String::WriteAscii/WriteUtf8 counting the \0

167 views
Skip to first unread message

Chris Angelico

unread,
Jul 4, 2011, 12:41:40 AM7/4/11
to v8-u...@googlegroups.com
String::Write and String::WriteAscii count characters (in the latter
case, that's the same as bytes) written, not counting the null
terminator. But String::WriteUtf8 counts bytes, and includes the null
terminator. I assume there is a reason for this anomaly, since it's
explicit in the documentation as well as being visible in the source.
Can someone fill me in? I've been puzzling over this for a while,
which is largely my own fault for not reading the docs!

Chris Angelico

Charles A. Lopez

unread,
Jul 4, 2011, 10:56:59 AM7/4/11
to v8-u...@googlegroups.com
Can you provide the prototypes for the two methods you've listed.

Thank you,
Charles


Chris Angelico

unread,
Jul 4, 2011, 11:35:11 AM7/4/11
to v8-u...@googlegroups.com
On Tue, Jul 5, 2011 at 12:56 AM, Charles A. Lopez
<charle...@gmail.com> wrote:
> Can you provide the prototypes for the two methods you've listed.

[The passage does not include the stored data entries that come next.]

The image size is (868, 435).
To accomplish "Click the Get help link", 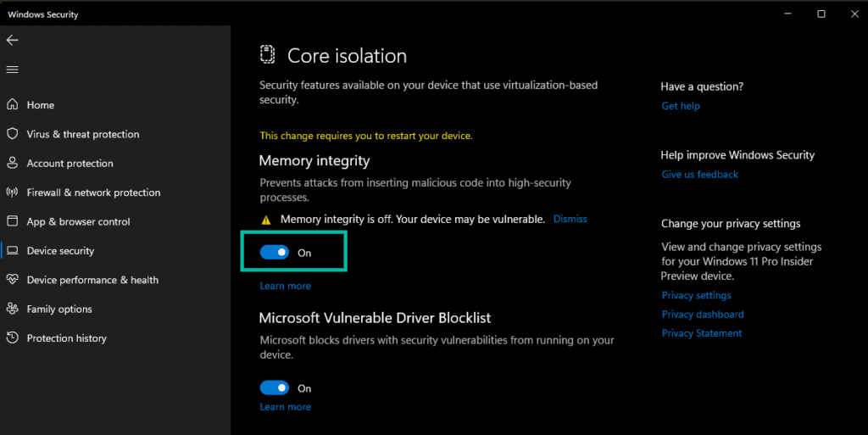I will pos(681,106).
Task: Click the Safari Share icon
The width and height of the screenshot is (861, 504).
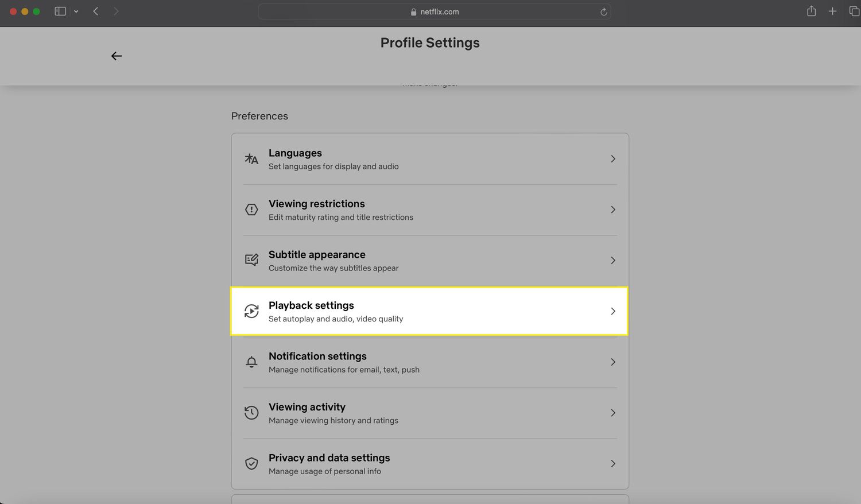Action: [811, 11]
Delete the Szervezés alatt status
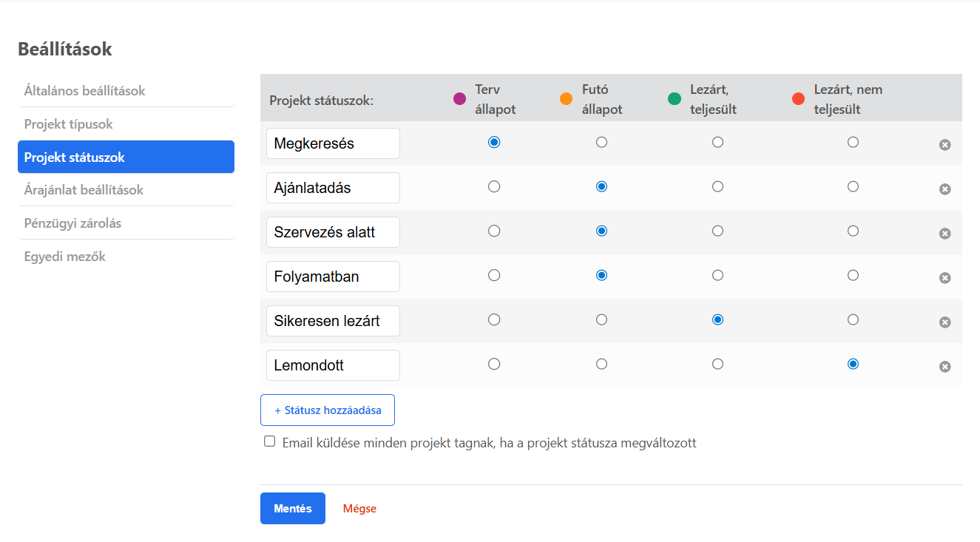 (944, 233)
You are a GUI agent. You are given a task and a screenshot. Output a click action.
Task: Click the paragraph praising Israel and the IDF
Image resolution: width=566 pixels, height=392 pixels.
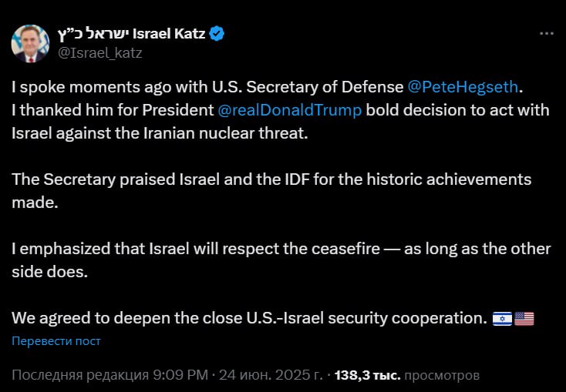point(271,191)
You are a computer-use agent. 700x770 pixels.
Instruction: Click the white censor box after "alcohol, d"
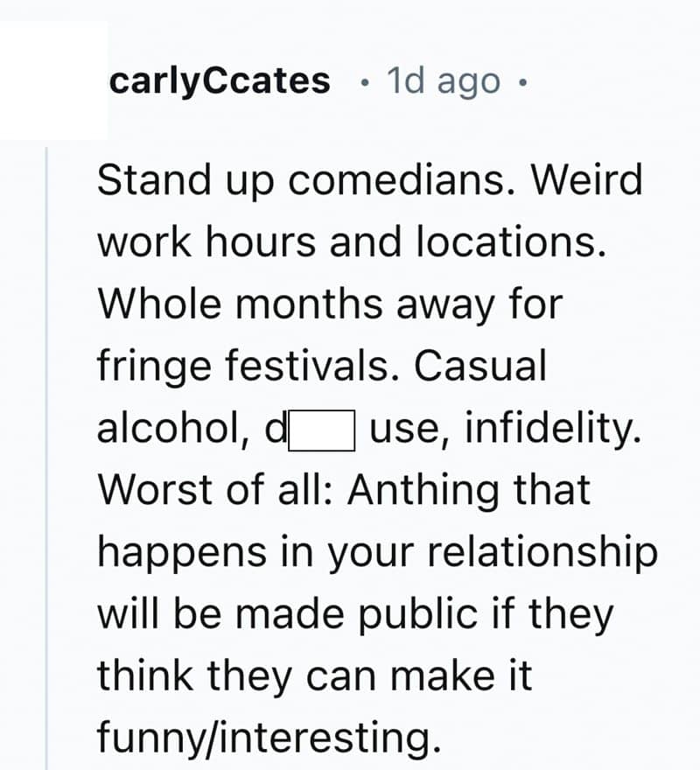pos(321,430)
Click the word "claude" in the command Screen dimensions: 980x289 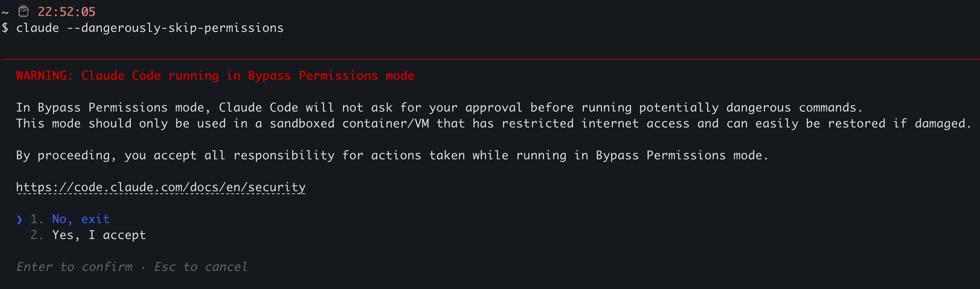click(x=37, y=28)
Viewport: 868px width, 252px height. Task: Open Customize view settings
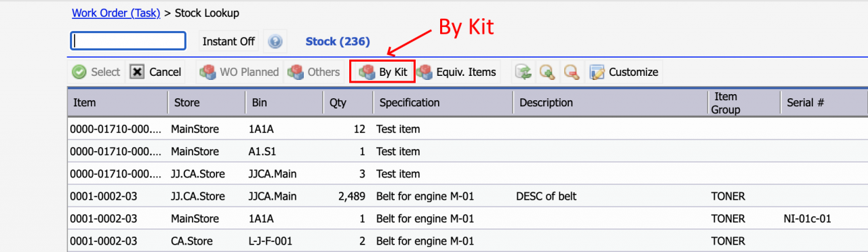click(624, 72)
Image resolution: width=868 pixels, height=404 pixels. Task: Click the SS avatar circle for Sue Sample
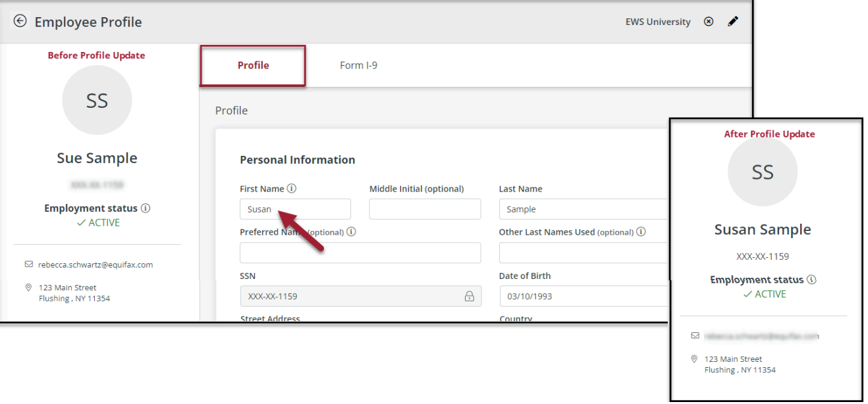[97, 100]
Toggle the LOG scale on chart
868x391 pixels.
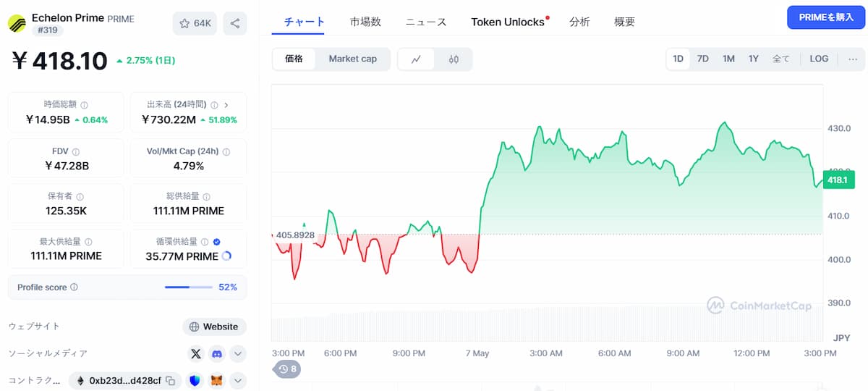[819, 59]
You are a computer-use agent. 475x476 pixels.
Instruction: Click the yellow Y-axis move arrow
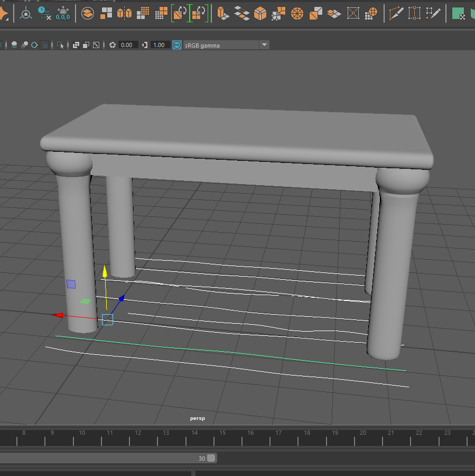(x=105, y=272)
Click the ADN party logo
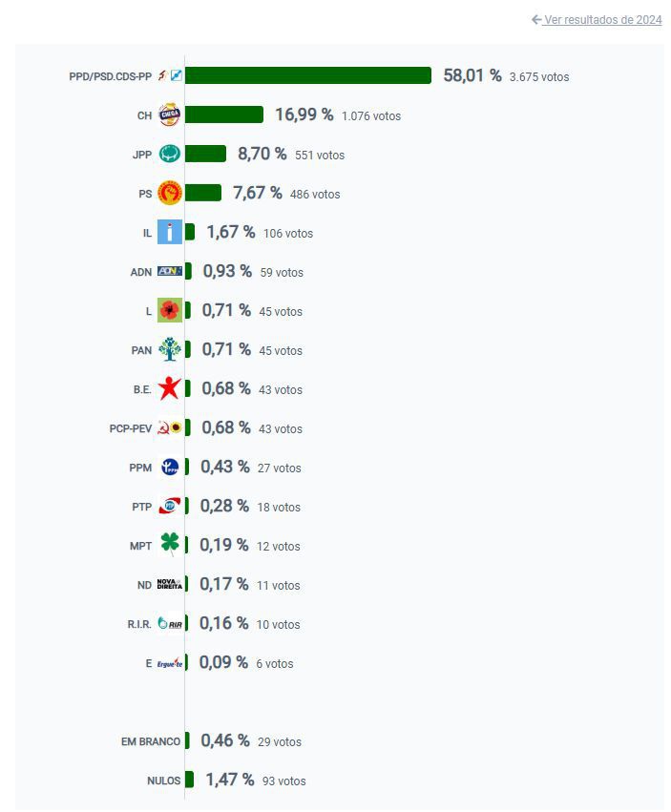The height and width of the screenshot is (812, 671). pos(169,272)
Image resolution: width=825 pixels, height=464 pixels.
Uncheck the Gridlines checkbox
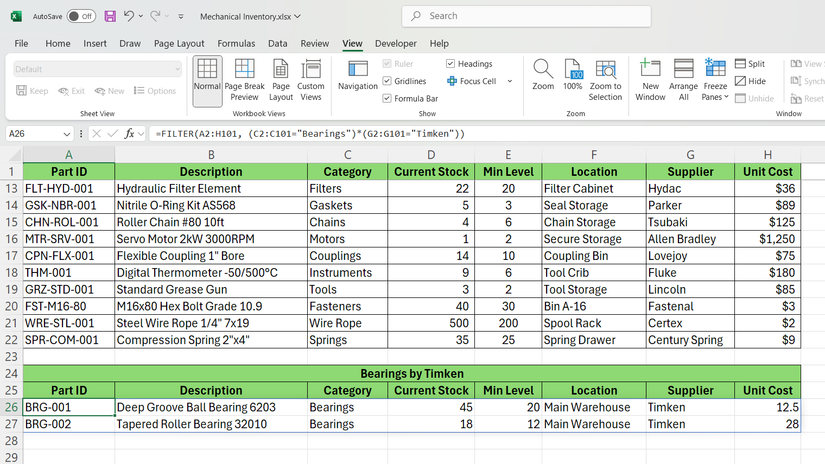pyautogui.click(x=388, y=81)
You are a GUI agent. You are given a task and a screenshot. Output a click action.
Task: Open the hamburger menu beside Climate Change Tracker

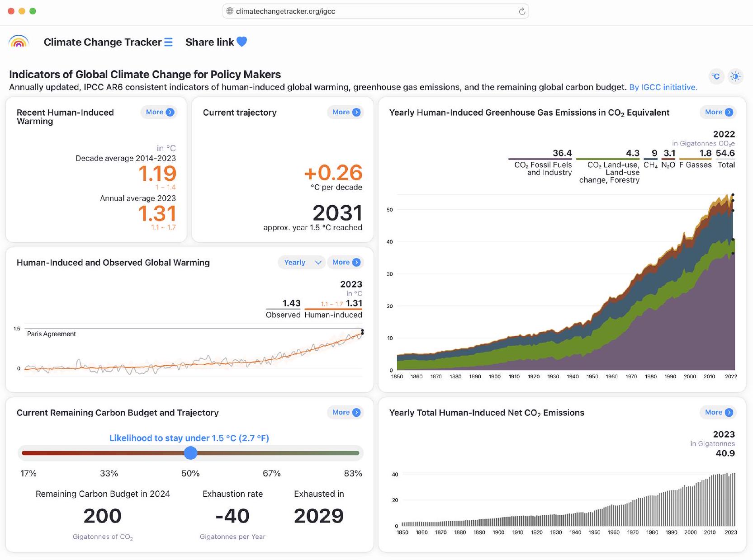pyautogui.click(x=168, y=42)
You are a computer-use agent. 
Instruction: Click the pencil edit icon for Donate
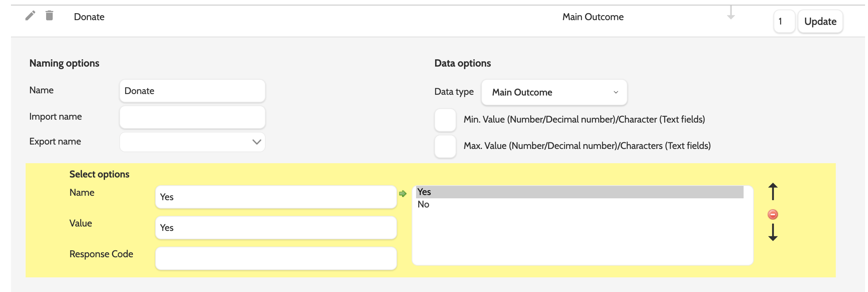pyautogui.click(x=30, y=16)
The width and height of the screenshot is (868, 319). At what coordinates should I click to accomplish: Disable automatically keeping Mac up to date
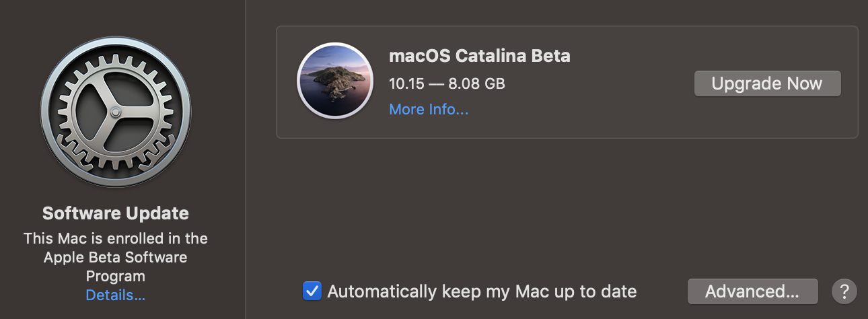point(312,291)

I'm not at the computer where I do that coding right now, but Google
pointed me to this page which has the prototypes:

http://bespin.cz/~ondras/html/classv8_1_1String.html

V8EXPORT int WriteAscii (char *buffer, int start=0, int length=-1,
WriteHints hints=NO_HINTS) const
V8EXPORT int WriteUtf8 (char *buffer, int length=-1, int
*nchars_ref=NULL, WriteHints hints=NO_HINTS) const

Returns:
The number of characters copied to the buffer excluding the null
terminator. For WriteUtf8: The number of bytes copied to the buffer
including the null terminator.

I don't really care about the number of characters, only the number of
bytes, which I then further process.

Chris Angelico

Henrik Lindqvist

unread,
Jul 4, 2011, 1:19:20 PM7/4/11
to v8-users
I've noticed this too. It always write and counts the null-terminator,
even when specifying HINT_MANY_WRITES_EXPECTED. This makes WriteUtf8
somewhat useless when used to encode a string into a binary buffer
where you don't want null-termination, i.e. sockets transfer.

Chris Angelico

unread,
Jul 4, 2011, 1:25:33 PM7/4/11
to v8-u...@googlegroups.com
On Tue, Jul 5, 2011 at 3:19 AM, Henrik Lindqvist
<henrik.l...@gmail.com> wrote:
> I've noticed this too. It always write and counts the null-terminator,
> even when specifying HINT_MANY_WRITES_EXPECTED. This makes WriteUtf8
> somewhat useless when used to encode a string into a binary buffer
> where you don't want null-termination, i.e. sockets transfer.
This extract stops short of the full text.